VORLIEGENDER TEXT:
========================================================================
Bayern im Herzen: Die Heimat der CSU

Michael Weigl

Heimat hat viele Facetten. Nüchtern betrachtet ist die Heimat der CSU die bayerische Landeshauptstadt, konkret ein schickes, mit viel Glas und Stahl aufwartendes Bürogebäude in der Mies-van-der-Rohe Straße 1 im Münchner Norden. Doch was heißt schon nüchtern? Hinter Adressen verbergen sich Geschichten, Architektur spricht immer auch eine symbolische Sprache. Und so ist schon die Geschichte der CSU-Heimstatt eine Geschichte mit Aussage.
========================================================================
AUFGABEN:
1) Warum ist laut dem Text über die Heimat der CSU schon die Geschichte ihres Münchner Sitzes eine Geschichte mit Aussage? Antworte in ein bis drei Sätzen.
2) Schreibe den Text über die Heimat der CSU im Anschluss an seinen letzten Satz fort.
Die Einträge spielen für die Aufgaben keine Rolle.

ANGEZEIGTE INFORMATIONEN:
========================================================================
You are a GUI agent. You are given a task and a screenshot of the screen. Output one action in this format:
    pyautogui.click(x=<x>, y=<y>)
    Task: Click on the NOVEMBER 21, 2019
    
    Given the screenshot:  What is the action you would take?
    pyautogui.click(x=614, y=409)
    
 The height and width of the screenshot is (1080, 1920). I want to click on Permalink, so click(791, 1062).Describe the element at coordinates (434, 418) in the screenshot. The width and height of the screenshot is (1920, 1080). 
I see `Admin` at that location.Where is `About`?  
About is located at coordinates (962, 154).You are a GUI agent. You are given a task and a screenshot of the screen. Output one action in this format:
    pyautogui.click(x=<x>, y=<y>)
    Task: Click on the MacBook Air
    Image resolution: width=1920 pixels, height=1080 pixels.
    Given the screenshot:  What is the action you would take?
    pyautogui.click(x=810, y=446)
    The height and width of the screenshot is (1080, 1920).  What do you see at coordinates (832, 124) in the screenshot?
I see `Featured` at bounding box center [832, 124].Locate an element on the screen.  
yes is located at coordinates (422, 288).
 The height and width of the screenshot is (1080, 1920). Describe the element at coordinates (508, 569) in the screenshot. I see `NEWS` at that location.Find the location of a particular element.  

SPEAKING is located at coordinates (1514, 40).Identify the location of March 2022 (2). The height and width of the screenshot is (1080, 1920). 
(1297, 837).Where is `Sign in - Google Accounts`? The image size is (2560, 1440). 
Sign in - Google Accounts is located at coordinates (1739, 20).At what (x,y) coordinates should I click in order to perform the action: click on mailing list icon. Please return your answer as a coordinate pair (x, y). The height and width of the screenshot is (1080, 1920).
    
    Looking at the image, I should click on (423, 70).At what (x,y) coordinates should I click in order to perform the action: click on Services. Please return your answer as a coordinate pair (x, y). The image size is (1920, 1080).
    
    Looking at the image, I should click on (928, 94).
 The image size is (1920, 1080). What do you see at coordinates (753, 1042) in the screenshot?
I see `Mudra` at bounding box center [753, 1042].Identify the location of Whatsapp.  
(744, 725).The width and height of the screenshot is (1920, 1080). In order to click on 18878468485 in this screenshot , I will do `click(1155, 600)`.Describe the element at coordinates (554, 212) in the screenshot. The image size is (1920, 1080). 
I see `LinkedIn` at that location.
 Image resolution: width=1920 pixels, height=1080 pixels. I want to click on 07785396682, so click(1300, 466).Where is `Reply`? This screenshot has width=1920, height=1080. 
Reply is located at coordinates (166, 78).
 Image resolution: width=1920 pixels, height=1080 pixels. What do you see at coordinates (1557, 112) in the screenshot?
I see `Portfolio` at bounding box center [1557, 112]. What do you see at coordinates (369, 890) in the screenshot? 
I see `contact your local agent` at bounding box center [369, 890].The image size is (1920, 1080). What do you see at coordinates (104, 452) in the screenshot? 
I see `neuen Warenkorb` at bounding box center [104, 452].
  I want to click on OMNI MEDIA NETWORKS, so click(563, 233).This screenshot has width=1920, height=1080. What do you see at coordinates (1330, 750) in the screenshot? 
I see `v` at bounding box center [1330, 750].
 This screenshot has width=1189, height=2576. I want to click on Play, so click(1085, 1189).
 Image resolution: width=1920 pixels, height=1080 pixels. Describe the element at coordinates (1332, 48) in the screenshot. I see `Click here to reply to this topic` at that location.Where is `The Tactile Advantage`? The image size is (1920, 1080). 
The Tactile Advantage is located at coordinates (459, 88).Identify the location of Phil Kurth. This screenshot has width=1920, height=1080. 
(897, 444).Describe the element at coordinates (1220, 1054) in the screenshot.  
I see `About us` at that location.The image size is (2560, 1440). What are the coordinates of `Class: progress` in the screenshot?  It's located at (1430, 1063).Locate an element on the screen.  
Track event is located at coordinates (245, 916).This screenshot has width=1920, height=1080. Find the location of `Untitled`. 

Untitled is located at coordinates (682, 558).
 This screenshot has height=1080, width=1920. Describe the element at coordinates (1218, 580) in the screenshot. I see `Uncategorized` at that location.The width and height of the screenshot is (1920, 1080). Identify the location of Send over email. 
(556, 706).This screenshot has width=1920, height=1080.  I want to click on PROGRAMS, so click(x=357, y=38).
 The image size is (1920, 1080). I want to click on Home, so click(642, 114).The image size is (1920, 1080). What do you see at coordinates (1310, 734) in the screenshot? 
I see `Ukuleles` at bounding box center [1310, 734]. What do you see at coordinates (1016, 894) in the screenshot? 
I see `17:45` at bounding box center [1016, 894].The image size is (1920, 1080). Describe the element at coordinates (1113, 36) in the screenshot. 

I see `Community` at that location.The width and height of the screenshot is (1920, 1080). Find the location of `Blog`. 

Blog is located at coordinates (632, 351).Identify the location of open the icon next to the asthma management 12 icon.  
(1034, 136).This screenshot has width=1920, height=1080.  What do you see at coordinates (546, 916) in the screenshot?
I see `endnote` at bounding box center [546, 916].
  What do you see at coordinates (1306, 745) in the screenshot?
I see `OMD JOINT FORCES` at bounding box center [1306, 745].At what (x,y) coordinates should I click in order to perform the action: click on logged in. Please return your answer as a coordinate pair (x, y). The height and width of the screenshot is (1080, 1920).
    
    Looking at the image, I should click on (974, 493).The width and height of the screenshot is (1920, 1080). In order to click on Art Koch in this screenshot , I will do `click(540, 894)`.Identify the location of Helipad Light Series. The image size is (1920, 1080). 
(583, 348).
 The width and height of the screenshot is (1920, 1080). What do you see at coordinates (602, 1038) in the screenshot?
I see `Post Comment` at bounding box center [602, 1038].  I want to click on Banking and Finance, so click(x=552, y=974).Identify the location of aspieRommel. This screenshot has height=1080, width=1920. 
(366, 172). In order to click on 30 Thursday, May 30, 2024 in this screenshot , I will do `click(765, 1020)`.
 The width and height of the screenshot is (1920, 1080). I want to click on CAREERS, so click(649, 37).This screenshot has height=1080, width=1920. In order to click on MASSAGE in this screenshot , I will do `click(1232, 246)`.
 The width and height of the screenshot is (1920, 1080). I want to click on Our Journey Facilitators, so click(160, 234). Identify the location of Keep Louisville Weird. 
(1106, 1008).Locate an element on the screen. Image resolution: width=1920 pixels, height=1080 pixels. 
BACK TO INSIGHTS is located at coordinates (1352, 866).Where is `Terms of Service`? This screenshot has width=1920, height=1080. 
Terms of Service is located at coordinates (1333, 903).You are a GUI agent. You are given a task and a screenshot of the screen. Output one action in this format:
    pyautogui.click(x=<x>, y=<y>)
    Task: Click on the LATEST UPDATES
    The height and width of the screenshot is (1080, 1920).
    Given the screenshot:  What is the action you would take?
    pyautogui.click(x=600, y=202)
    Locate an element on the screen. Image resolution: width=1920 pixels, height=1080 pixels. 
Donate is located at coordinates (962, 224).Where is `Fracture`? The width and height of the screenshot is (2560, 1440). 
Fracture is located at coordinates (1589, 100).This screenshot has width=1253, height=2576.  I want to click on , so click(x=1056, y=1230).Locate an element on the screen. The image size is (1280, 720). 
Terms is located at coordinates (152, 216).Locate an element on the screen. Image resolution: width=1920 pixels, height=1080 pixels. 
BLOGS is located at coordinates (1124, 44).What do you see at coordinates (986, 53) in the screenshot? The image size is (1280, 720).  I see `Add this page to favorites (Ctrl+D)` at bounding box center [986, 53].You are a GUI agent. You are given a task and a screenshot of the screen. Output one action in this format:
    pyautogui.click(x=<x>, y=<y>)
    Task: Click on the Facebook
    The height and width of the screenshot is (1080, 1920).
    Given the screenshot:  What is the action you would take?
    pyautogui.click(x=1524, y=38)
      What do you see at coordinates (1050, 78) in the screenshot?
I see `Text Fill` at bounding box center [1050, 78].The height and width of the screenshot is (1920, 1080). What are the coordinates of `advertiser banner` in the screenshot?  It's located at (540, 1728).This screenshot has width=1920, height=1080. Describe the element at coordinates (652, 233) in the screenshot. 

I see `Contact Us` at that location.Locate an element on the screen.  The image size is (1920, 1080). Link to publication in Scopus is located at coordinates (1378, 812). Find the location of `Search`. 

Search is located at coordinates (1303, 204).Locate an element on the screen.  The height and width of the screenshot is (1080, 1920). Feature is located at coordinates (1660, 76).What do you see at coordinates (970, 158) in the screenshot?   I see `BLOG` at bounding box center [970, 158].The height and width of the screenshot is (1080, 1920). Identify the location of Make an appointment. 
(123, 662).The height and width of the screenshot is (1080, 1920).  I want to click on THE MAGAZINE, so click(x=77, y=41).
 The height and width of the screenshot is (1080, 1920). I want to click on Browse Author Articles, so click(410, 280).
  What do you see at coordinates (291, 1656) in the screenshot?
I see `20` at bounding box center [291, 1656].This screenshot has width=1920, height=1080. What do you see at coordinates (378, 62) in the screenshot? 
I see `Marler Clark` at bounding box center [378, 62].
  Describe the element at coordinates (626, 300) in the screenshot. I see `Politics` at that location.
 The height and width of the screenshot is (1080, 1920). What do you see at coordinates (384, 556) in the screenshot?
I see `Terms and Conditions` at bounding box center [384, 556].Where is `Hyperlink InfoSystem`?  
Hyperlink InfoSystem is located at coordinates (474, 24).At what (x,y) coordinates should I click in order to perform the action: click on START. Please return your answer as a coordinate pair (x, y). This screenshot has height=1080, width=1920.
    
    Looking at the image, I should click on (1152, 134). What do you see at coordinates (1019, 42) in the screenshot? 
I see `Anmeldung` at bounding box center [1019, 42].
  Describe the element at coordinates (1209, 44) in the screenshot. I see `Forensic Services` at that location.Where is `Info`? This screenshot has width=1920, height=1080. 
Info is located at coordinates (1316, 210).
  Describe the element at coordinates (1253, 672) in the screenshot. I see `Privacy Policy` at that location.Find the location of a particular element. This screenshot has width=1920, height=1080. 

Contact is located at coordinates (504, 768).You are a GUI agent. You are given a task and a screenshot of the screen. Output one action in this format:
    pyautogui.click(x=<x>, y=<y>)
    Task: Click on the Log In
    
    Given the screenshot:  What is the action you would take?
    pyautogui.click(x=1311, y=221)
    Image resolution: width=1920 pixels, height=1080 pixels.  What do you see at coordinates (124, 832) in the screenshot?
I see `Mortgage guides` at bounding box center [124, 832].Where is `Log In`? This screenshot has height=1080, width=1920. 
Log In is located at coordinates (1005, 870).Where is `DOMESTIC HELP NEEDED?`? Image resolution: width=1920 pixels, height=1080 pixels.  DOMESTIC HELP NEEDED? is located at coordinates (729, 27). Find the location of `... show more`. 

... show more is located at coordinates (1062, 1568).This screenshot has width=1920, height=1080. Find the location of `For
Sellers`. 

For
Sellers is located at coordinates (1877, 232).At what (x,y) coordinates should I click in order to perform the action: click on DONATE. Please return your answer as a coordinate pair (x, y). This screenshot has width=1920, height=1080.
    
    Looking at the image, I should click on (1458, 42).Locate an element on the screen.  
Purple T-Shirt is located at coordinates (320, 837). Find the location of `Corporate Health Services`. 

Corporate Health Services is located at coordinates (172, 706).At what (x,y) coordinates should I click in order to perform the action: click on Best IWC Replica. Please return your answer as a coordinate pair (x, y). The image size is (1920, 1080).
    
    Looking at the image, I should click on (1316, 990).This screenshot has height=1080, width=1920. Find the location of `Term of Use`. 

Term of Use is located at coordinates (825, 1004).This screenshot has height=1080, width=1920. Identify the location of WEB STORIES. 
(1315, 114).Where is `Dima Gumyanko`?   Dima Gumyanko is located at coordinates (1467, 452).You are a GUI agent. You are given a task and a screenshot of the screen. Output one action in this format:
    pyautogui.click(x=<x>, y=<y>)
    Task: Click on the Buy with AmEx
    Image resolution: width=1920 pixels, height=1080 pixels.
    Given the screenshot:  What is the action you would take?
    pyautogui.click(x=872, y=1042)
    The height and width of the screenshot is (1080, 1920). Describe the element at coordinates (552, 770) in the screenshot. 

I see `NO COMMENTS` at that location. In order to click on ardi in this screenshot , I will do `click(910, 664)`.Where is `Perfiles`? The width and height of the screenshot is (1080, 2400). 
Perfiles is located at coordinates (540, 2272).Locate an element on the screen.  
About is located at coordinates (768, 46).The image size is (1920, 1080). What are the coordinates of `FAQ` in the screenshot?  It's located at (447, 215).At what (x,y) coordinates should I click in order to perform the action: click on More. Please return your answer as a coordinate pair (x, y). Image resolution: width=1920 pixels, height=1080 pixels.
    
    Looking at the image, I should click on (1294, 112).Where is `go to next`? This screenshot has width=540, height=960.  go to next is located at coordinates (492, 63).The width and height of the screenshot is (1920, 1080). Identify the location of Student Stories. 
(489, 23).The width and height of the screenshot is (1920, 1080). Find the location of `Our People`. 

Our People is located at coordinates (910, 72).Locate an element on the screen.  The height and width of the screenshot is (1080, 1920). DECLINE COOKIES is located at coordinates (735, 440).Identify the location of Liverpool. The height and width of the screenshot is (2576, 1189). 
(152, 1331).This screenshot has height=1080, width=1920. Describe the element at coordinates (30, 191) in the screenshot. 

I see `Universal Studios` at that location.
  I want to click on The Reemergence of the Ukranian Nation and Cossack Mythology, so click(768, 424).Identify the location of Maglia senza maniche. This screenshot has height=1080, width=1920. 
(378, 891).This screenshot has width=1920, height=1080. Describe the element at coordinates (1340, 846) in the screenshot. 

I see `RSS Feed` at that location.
========================================================================
LÖSUNGEN JE AUFGABE:
1) Hinter Adressen verbergen sich Geschichten, und Architektur spricht immer auch eine symbolische Sprache. Deshalb greift eine rein nüchterne Betrachtung des Bürogebäudes als bloßer Standort zu kurz.

2)
Da ist die CSU dahoam

Aus einem repräsentativen Doppelhaus, errichtet auf dem 1959 durch die Partei erworbenen Grundstück Lazarettstraße 33/35 (heute Hanns-Seidel-Stiftung), zog die Landesgeschäftsstelle der Partei 1979 in das erst zehn Jahre später so getaufte „Franz Josef Strauß-Haus“ in der Münchner Nymphenburgerstraße, Hausnummer 64. Doch so gut der Klang dieser Adresse im zentralen Viertel Maxvorstadt war, so dumpf präsentierten sich die Räumlichkeiten. Gelegen in einem tristen, grauen Hinterhof, abgeriegelt vom lebhaften Straßenzug und gezeichnet vom „Charme einer DDR-Plattenbausiedlung“ (Wittl), war hier nichts zu spüren von einer bürgernahen Volkspartei. Der erneute Umzug der Parteizentrale Anfang 2016 in die Parkstadt Schwabing war so gleich in mehrfacher Hinsicht symbolträchtig: Die Partei öffnete sich auch architektonisch gesprochen, sie wurde transparenter und durchsichtiger. Sie wurde moderner, funktionaler und professioneller, aber auch verwechselbarer als ein Bürogebäude unter vielen. Und sie rückte aus dem Zentrum Münchens, nicht in die Peripherie, aber doch abseitiger der politisch-architektonischen Machtmagistralen der bayerischen Landeshauptstadt.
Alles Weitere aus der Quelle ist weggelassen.